Another simple clustering algorithm is Hierarchical Agglomerative Clustering, which is sometimes abbreviated as HAC. In this algorithm, each point is initially assigned to its own cluster. Then cluster pairs are merged until we are left with the desired number of predetermined clusters (see Algorithm 1).
もう一つの簡単なクラスタ化アルゴリズムは、HACと略されることもある階層的凝集型クラスタリングだ。このアルゴリズムでは、各点は初めに自己のクラスタに割り当てられている。その後、クラスタペアは、所定クラスタの所望の数になるまでマージされる。
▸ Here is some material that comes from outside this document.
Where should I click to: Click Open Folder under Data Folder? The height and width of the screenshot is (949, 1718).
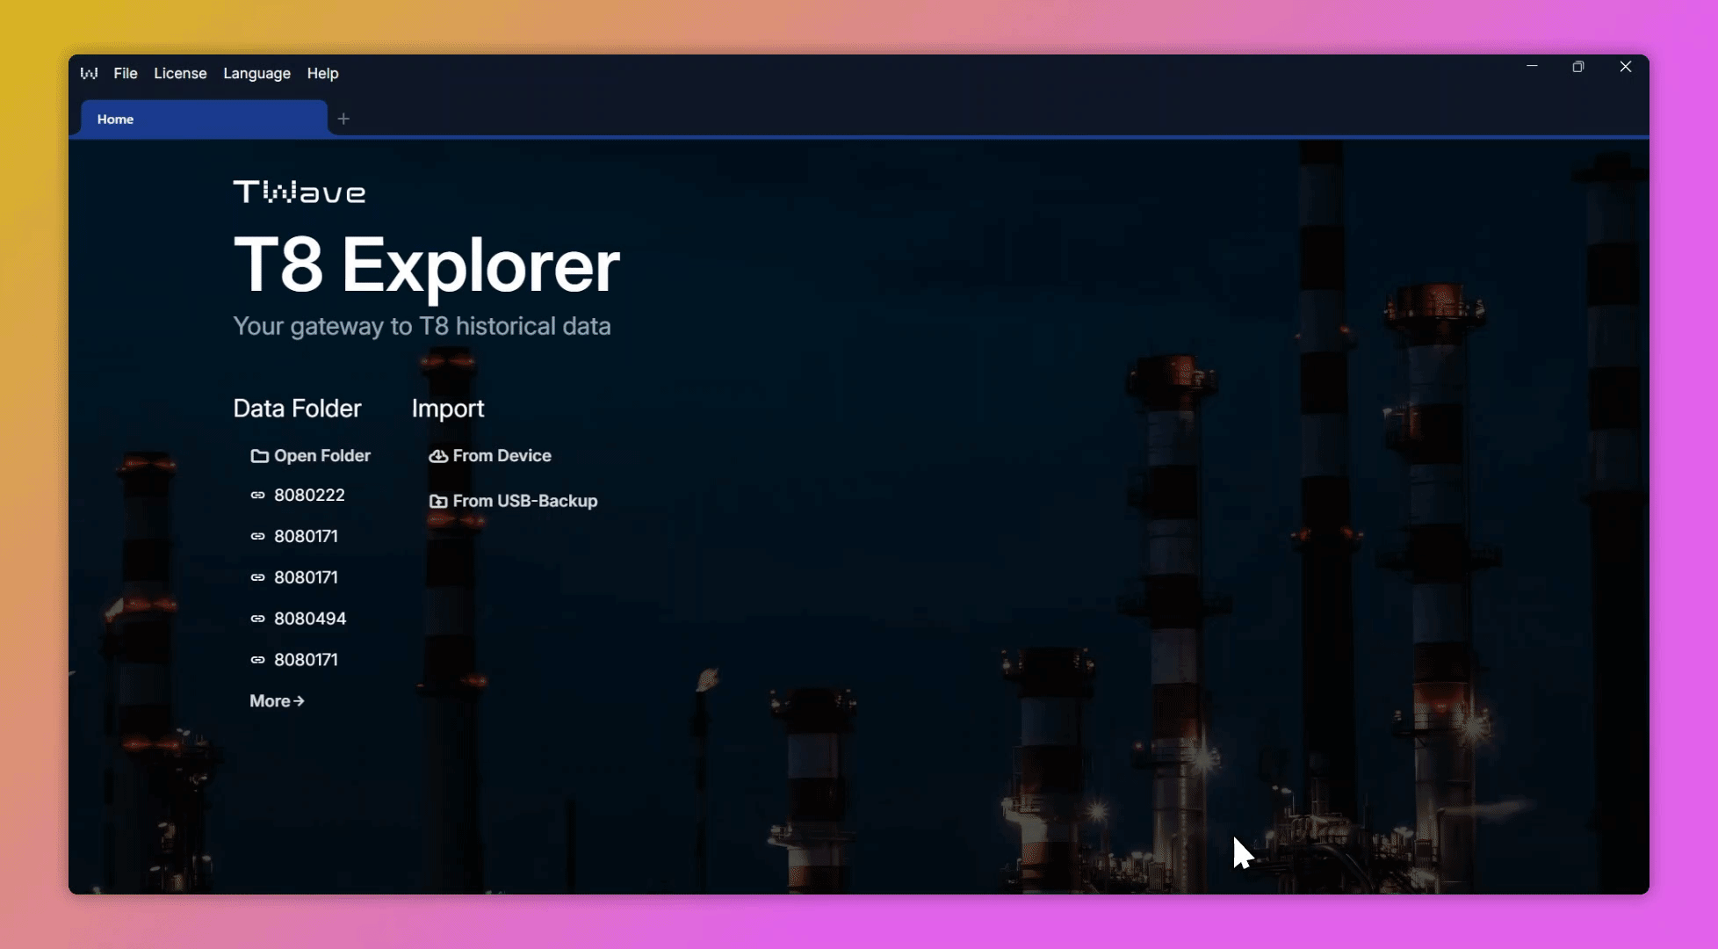pyautogui.click(x=321, y=456)
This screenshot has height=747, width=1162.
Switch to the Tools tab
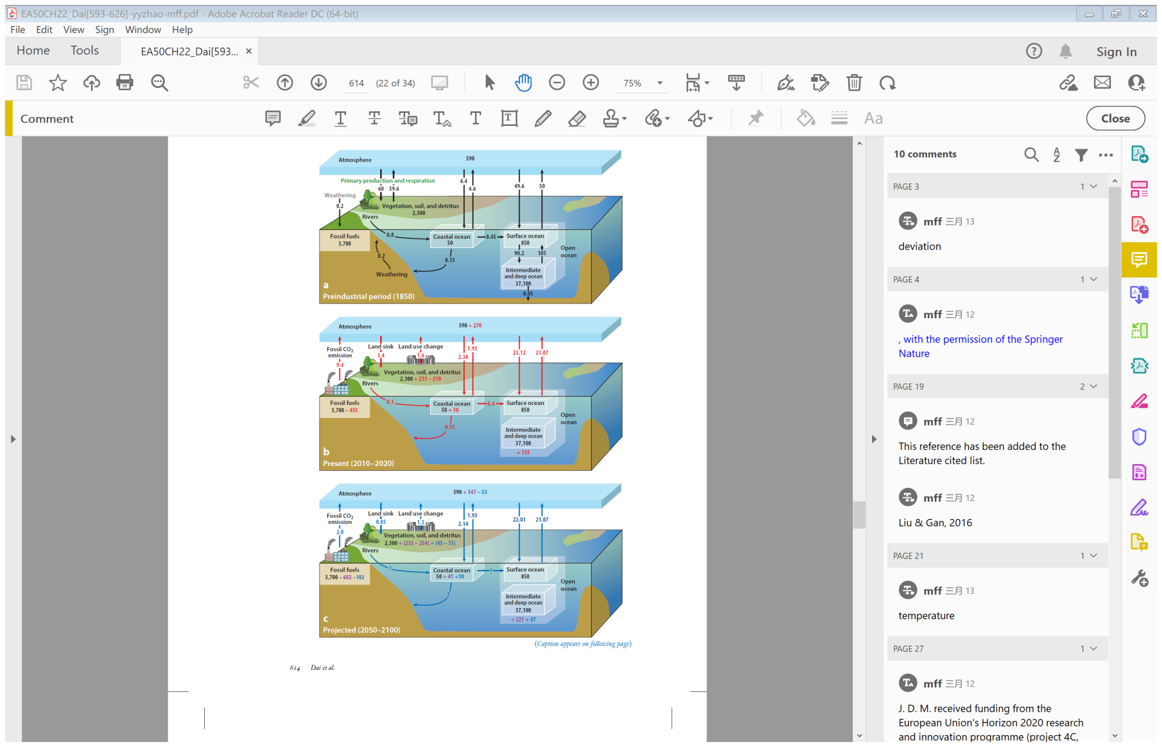coord(85,50)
Implement hiererachical_clustering in segmentation.py.
hiererachical_clusteringを実装する。

def hierarchical_clustering(features, k):
    """ Run the hierarchical agglomerative clustering algorithm.
    The algorithm is conceptually simple:
    Assign each point to its own cluster
    While the number of clusters is greater than k:
        Compute the distance between all pairs of clusters
        Merge the pair of clusters that are closest to each other
    We will use Euclidean distance to defeine distance between two clusters.
    Recomputing the centroids of all clusters and the distances between all
    pairs of centroids at each step of the loop would be very slow. Thankfully
    most of the distances and centroids remain the same in successive
    iterations of the outer loop; therefore we can speed up the computation by
    only recomputing the centroid and distances for the new merged cluster.
    Even with this trick, this algorithm will consume a lot of memory and run
    very slowly when clustering large set of points. In practice, you probably
    do not want to use this algorithm to cluster more than 10,000 points.
    Args:
        features - Array of N features vectors. Each row represents a feature
            vector.
        k - Number of clusters to form.
    Returns:
        assignments - Array representing cluster assignment of each point.
            (e.g. i-th point is assigned to cluster assignments[i])
    """
    N, D = features.shape
    assert N >= k, 'Number of clusters cannot be greater than number of points'
    # Assign each point to its own cluster
    assignments = np.arange(N)
    centers = np.copy(features)
    n_clusters = N
    while n_clusters > k:
        ### YOUR CODE HERE
        d = pdist(centers)
        dMat = squareform(d)
        dMat = np.where(dMat!=0.0,dMat,1e5)
        mi,mj = np.unravel_index(dMat.argmin(),\
                                    dMat.shape)
        a = min(mi,mj)
        b = max(mi,mj)
        assignments = np.where(assignments!=b, \
                           assignments,a)
        assignments = np.where(assignments<b, \
                           assignments,assignments-1)
        centers = np.delete(centers,b,axis=0)
        c = np.where(assignments==a)
        centers[a] = np.mean(features[c],axis=0)
        n_clusters -= 1
        ### END YOUR CODE
    return assignments
start = time()
assignments = hierarchical_clustering(X, 4)
end = time()

print("hierarchical_clustering running time: %f seconds." % (end - start))

for i in range(4):
    cluster_i = X[assignments==i]
    plt.scatter(cluster_i[:, 0], cluster_i[:, 1])

plt.axis('equal')
plt.show()
hierarchical_clustering running time: 0.107632 seconds.